Inteligência emocional é o mesmo que ser “legal” ou “educado”? Significa que você tem muita empatia? É apenas para mulheres ou homens que querem “entrar em contato com seu lado sensível”? Cada um desses mitos sobre a Inteligência Emocional exemplifica estereótipos enganosos, comparando uma porção limitada dessas habilidades com o todo. Mas a Inteligência Emocional é muito mais do que apenas ser empático ou agradável.

Inteligência Emocional é a capacidade de reconhecer os nossos sentimentos e os dos demais, dominar as nossas emoções e interagir de forma eficaz com o outro. O modelo de Inteligência Emocional que meus colegas e eu usamos inclui as quatro áreas destacadas no gráfico aqui apresentado. Dentro desses domínios existem doze competências – capacidades aprendidas que contribuem para o desempenho no trabalho e na vida.

 

Inteligência Emocional

Sim, você encontrará autoconsciência e empatia na lista de competências.
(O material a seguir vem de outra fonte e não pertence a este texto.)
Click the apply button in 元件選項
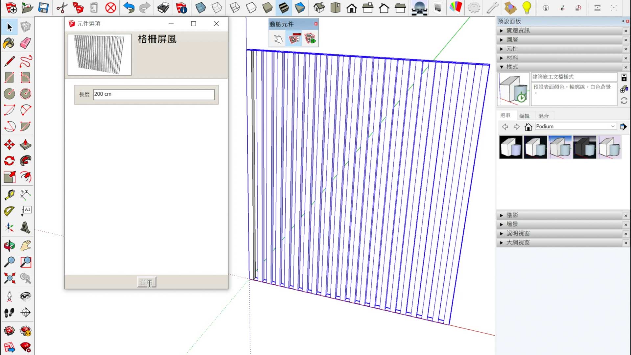 (x=147, y=282)

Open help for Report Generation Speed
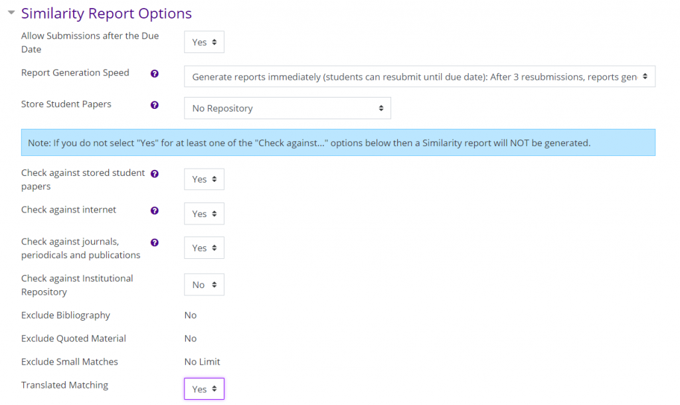click(155, 74)
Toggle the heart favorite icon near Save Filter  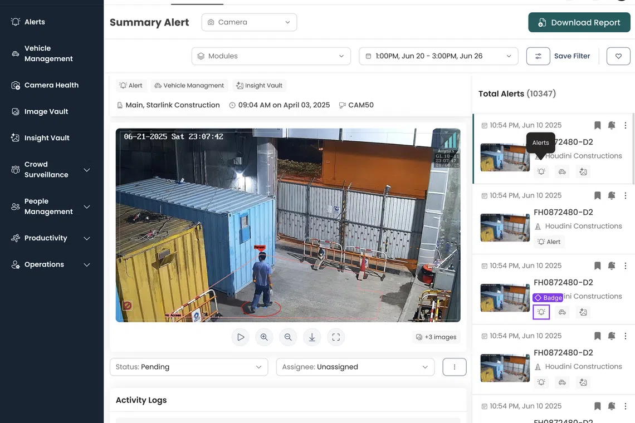coord(618,56)
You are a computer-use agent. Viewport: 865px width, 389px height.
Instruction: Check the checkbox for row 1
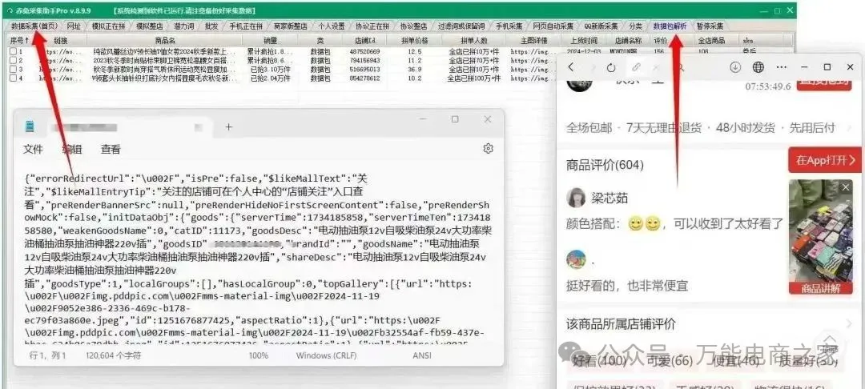point(13,52)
Você também encontrará perspectivas positivas, gerenciamento de conflitos, adaptabilidade e muito mais. Cada uma das competências foca numa abordagem específica para que os indivíduos estejam conscientes e gerenciem suas emoções e suas interações com os outros.
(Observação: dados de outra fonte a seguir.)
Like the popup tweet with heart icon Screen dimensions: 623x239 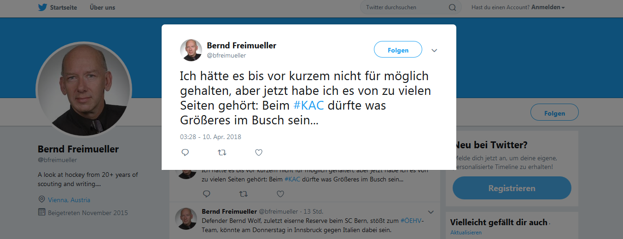coord(259,152)
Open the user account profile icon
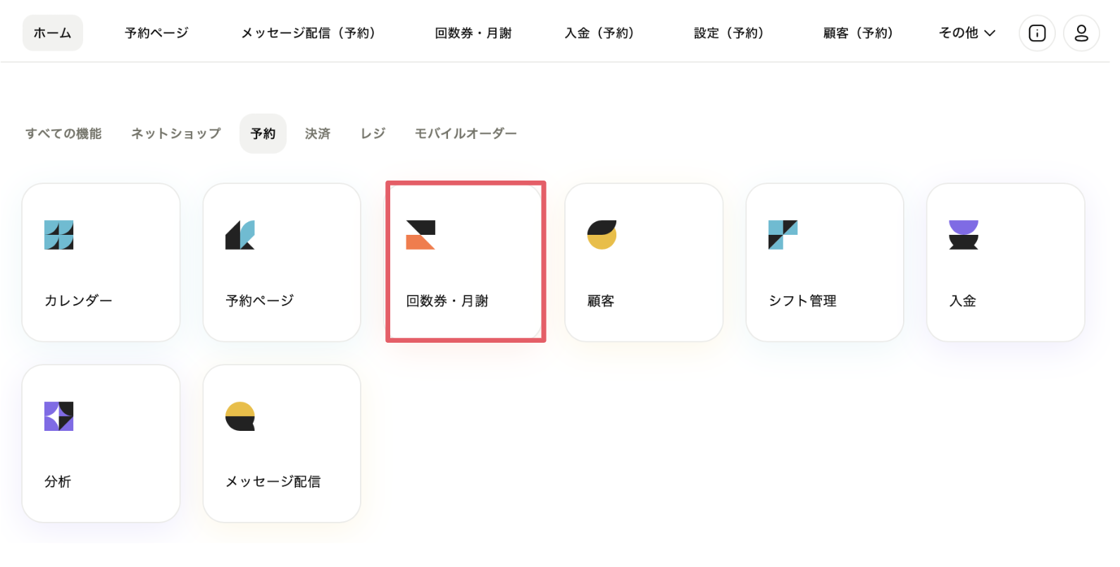 (1081, 33)
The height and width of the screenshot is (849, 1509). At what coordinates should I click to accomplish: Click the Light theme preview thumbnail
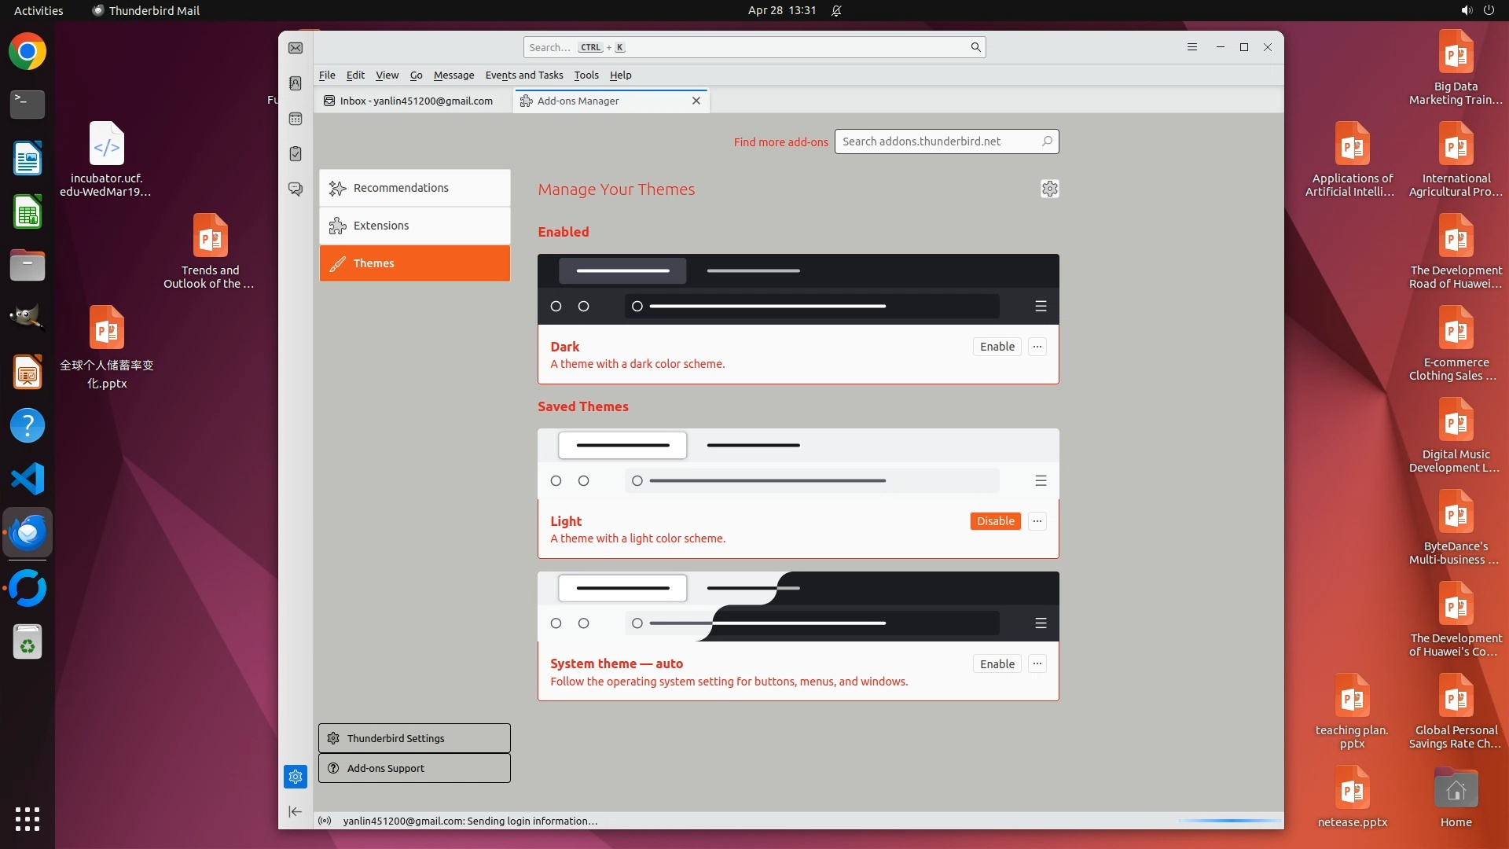click(x=798, y=464)
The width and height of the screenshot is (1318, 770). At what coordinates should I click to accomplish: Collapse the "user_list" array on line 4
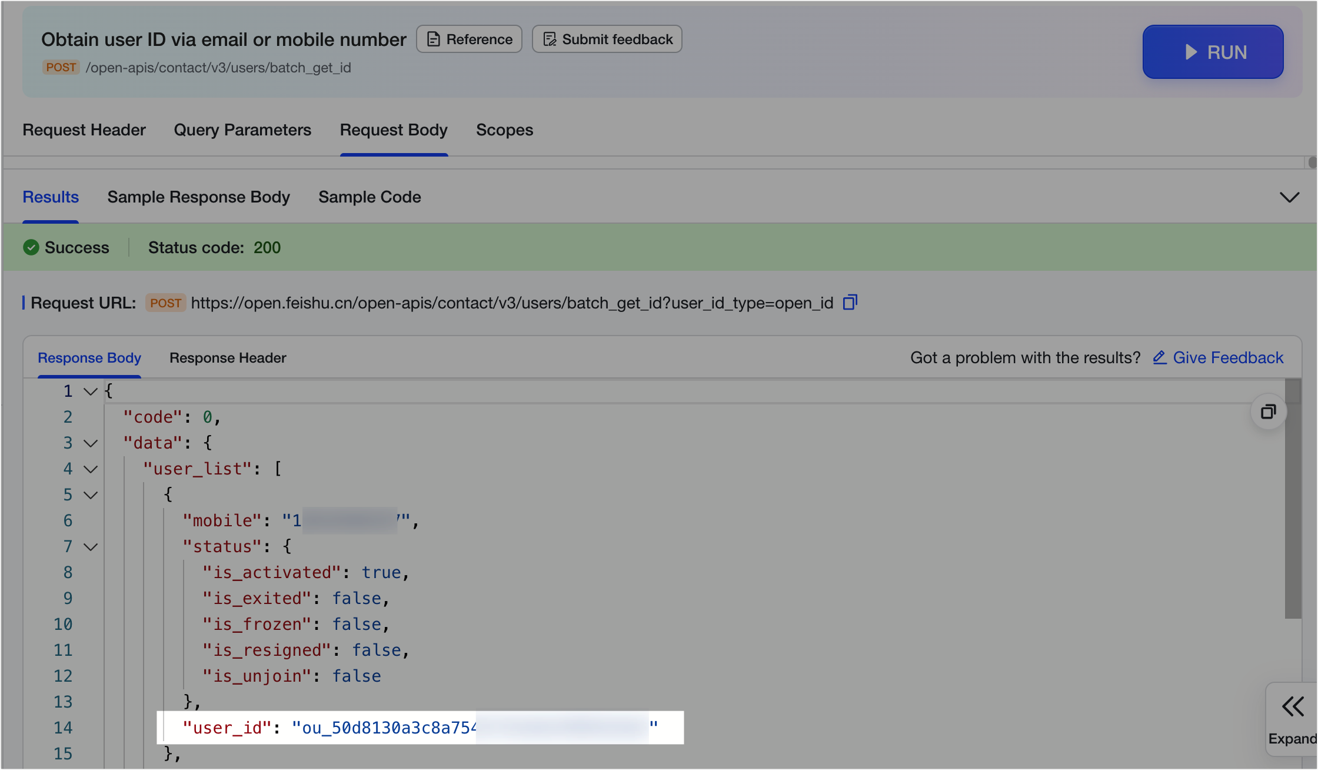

Eu e o meu colega, Dr. Richard Boyatzis, da Case Western Reserve University, desenvolvemos essa lista depois de analisar as competências que as próprias empresas indicaram como distintivas dos seus líderes de melhor desempenho em relação aos mais comuns. Aqui estão apenas alguns dos dados relacionados às diferentes competências:

– Autoconsciência emocional: entre os líderes com múltiplos pontos fortes de autoconhecimento emocional, 92% tinham equipes com alta energia e alto desempenho;

– Autocontrole emocional: os líderes que gerenciam bem suas emoções tiveram resultados comerciais melhores;

– Adaptabilidade: quanto mais adaptável, mais sua eficácia é mostrada pelo crescimento das receitas e vendas. A adaptabilidade de um líder prevê um melhor desempenho geral da equipe;

– Empatia: prevê um melhor desempenho no trabalho para gerentes e líderes;

– Perspectiva positiva: as pessoas que experimentam e expressam emoções positivas mais frequentemente são mais resilientes, mais engenhosas, mais conectadas socialmente e são mais propensas a funcionar em níveis ótimos.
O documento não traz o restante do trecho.